Bybit reported that 89% of the $1.4 billion in stolen crypto remains trackable after the hack.
Bybit has paid out a total of $2.2 million to “bounty hunters” who track the Lazarus Group’s transactions tied to the stolen crypto.
Following the large-scale Bybit hack, investigators continue efforts to reclaim the stolen funds, with most of the assets still traceable.
Hackers breached Bybit on February 21, stealing over $1.4 billion in stETH, mETH, and various digital assets, making it the largest hack in crypto history.
Blockchain security firms like Arkham Intelligence have identified the Lazarus Group, a North Korean hacking collective, as the prime suspect in the Bybit attack, as they continue laundering the stolen assets.
Bybit’s CEO, Ben Zhou, reported that despite the Lazarus Group’s attempts to conceal the funds, investigators have managed to trace over 88% of the $1.4 billion in stolen crypto.
On March 20, the CEO posted on X:
“Total hacked funds of USD 1.4bn around 500k ETH. 88.87% remain traceable, 7.59% have gone dark, 3.54% have been frozen.”
He explained that hackers swapped 86.29% of the stolen assets, totaling 440,091 ETH (approximately $1.23 billion), for 12,836 BTC and distributed them across 9,117 wallets, each holding an average of 1.41 BTC. He further noted that the criminals laundered most of the funds using mixing services such as Wasabi, CryptoMixer, Railgun, and Tornado Cash.
This announcement from the CEO came roughly a month after the exchange suffered the breach.
Within a span of 10 days, the Lazarus Group laundered all the stolen Bybit funds through the decentralized cross-chain platform THORChain.
However, blockchain security experts remain optimistic that Bybit may successfully freeze and recover a fraction of the stolen assets.
The crypto industry needs more blockchain “bounty hunters“ and ethical hackers to combat the escalating cyber threats posed by North Korean actors. Late february, Bybit launched a bounty program to track and disrupt the Lazarus Group network
Bybit’s CEO pointed out that decrypting transaction activity within crypto mixers remains the biggest challenge in tracking these assets, adding:
“In the past 30 days, 5012 bounty reports were received of which 63 were valid bounty reports. We welcome more reports, we need more bounty hunters that can decode mixers as we need a lot of help there down the road.”
A website called LazarusBounty tracks Bybit’s bounty payments and states that the exchange has awarded upwards of $2.2 million to 12 bounty hunters for information that could lead to freezing the stolen funds.
As an incentive, the exchange promises whitehat hackers and investigators 10% of any successfully recovered funds.
According to analysts, the Bybit incident proves that even centralized exchanges with robust defenses remain vulnerable to highly sophisticated cyberattacks.

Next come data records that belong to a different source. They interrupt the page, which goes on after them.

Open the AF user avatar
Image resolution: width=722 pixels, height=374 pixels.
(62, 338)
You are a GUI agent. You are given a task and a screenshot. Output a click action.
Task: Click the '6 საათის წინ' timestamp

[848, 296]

According to Trezor analyst Lucien Bourdon, “This incident is another stark reminder that even the strongest security measures can be undone by human error.”
Using a refined social engineering approach, the attackers manipulated signers into confirming a malicious transaction, which allowed them to extract funds from one of Bybit’s cold wallets, Bourdon detailed.
As the largest crypto exchange hack to date, the Bybit breach surpasses the $600 million Poly Network attack that occurred in August 2021 by more than double.